Oxford’s Word of the Year Is ‘Brain Rot’
Who are we to quibble with something with “Oxford” in its name that “brain rot” is two words, not one?
From TIME:
If you’ve been scrolling too long on social media, you might be suffering from “brain rot,” the word of 2024, per the publisher of the Oxford English Dictionary.
After public consultation, Oxford University Press announced its choice—defined as the “supposed deterioration of a person’s mental or intellectual state, especially viewed as the result of overconsumption of material (now particularly online content) considered to be trivial or unchallenging” as well as “something characterized as likely to lead to such deterioration”—on Monday. “Brain rot” beat out five other finalists, including “dynamic pricing,” “lore,” “romantasy,” “slop,” and Dictionary.com’s Word of the Year “demure.”
“‘Brain rot’ speaks to one of the perceived dangers of virtual life, and how we are using our free time,” Casper Grathwohl, president of Oxford Languages, said in the announcement. “It feels like a rightful next chapter in the cultural conversation about humanity and technology. It’s not surprising that so many voters embraced the term, endorsing it as our choice this year.”

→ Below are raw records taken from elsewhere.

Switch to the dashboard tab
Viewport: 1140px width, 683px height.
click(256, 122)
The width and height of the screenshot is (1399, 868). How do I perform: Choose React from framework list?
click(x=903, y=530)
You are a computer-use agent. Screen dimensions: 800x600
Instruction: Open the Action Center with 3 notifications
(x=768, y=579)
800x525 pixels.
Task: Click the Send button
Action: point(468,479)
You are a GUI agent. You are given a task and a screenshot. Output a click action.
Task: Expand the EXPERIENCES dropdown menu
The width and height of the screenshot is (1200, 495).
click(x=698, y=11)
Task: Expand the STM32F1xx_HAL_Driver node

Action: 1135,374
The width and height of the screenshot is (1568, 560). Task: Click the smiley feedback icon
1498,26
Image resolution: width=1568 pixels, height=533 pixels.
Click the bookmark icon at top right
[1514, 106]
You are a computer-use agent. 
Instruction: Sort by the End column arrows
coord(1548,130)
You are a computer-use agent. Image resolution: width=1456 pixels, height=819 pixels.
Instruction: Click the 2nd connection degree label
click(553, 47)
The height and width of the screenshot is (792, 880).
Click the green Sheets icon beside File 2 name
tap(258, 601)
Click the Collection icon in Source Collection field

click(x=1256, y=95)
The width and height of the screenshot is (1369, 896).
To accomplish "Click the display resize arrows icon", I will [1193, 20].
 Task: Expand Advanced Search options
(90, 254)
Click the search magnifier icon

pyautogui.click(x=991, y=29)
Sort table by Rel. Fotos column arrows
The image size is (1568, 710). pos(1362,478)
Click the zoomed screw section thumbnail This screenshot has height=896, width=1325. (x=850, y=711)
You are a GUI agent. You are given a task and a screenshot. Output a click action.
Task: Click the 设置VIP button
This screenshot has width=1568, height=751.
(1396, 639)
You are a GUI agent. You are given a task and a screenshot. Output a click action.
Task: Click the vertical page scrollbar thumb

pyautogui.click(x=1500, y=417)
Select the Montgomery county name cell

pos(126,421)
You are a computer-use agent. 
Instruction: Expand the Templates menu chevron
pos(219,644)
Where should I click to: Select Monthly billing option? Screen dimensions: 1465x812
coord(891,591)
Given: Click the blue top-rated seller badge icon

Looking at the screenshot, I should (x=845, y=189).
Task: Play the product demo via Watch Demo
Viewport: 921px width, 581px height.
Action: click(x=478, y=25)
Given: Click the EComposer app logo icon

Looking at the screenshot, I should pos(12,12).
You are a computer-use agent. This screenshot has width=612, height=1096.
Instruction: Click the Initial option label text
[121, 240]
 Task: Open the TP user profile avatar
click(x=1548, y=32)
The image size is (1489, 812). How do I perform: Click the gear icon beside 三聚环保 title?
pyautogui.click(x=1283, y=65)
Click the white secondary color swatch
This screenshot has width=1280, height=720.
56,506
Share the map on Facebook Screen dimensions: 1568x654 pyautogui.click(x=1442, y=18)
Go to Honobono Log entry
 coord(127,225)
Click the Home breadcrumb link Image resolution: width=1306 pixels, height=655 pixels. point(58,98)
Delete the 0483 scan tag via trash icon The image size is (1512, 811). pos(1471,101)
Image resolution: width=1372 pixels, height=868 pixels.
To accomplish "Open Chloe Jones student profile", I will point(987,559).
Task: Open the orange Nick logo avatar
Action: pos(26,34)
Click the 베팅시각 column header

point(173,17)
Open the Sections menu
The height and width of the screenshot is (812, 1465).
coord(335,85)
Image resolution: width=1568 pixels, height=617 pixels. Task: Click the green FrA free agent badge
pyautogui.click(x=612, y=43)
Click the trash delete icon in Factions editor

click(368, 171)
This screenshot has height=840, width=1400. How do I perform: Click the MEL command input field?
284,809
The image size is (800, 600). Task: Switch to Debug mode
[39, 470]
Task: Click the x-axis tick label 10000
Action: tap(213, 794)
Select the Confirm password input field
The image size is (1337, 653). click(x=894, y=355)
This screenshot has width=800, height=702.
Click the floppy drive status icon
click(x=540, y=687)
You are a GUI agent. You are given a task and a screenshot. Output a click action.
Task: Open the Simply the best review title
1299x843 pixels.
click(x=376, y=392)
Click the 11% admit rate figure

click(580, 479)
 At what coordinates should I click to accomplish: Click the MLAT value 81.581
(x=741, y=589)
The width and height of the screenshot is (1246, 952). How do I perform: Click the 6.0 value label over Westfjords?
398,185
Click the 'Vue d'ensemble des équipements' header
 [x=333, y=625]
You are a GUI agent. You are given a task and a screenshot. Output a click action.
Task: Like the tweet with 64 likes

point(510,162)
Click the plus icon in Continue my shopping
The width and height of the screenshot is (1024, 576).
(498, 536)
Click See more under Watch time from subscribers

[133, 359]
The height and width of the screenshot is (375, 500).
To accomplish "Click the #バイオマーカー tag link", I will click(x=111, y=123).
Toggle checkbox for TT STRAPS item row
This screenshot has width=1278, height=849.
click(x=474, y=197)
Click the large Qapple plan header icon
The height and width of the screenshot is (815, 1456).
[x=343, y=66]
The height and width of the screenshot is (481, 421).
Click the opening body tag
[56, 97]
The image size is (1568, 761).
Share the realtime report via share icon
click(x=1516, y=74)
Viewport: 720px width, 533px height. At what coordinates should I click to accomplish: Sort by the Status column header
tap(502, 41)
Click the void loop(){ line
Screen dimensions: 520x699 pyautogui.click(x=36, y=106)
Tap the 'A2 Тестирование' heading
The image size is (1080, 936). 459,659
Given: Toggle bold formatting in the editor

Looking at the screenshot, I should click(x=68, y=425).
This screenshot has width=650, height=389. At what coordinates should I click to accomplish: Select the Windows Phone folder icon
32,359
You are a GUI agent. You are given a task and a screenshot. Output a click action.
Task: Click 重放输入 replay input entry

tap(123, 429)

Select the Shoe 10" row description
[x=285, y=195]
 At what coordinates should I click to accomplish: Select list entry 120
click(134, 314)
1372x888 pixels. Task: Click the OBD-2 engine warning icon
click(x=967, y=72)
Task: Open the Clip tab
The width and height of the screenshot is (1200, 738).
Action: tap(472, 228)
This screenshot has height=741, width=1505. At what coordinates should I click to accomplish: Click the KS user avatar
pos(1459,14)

The first recorded use of “brain rot,” according to Oxford University Press, was in Henry David Thoreau’s Walden, published in 1854. “While England endeavours to cure the potato-rot, will not any endeavour to cure the brain-rot, which prevails so much more widely and fatally?” wrote Thoreau in his treatise on transcendentalism.
It would seem the results of the 2024 presidential election are symptomatic of a virtual pandemic of brain rot across the electorate. Just pour some bleach on it.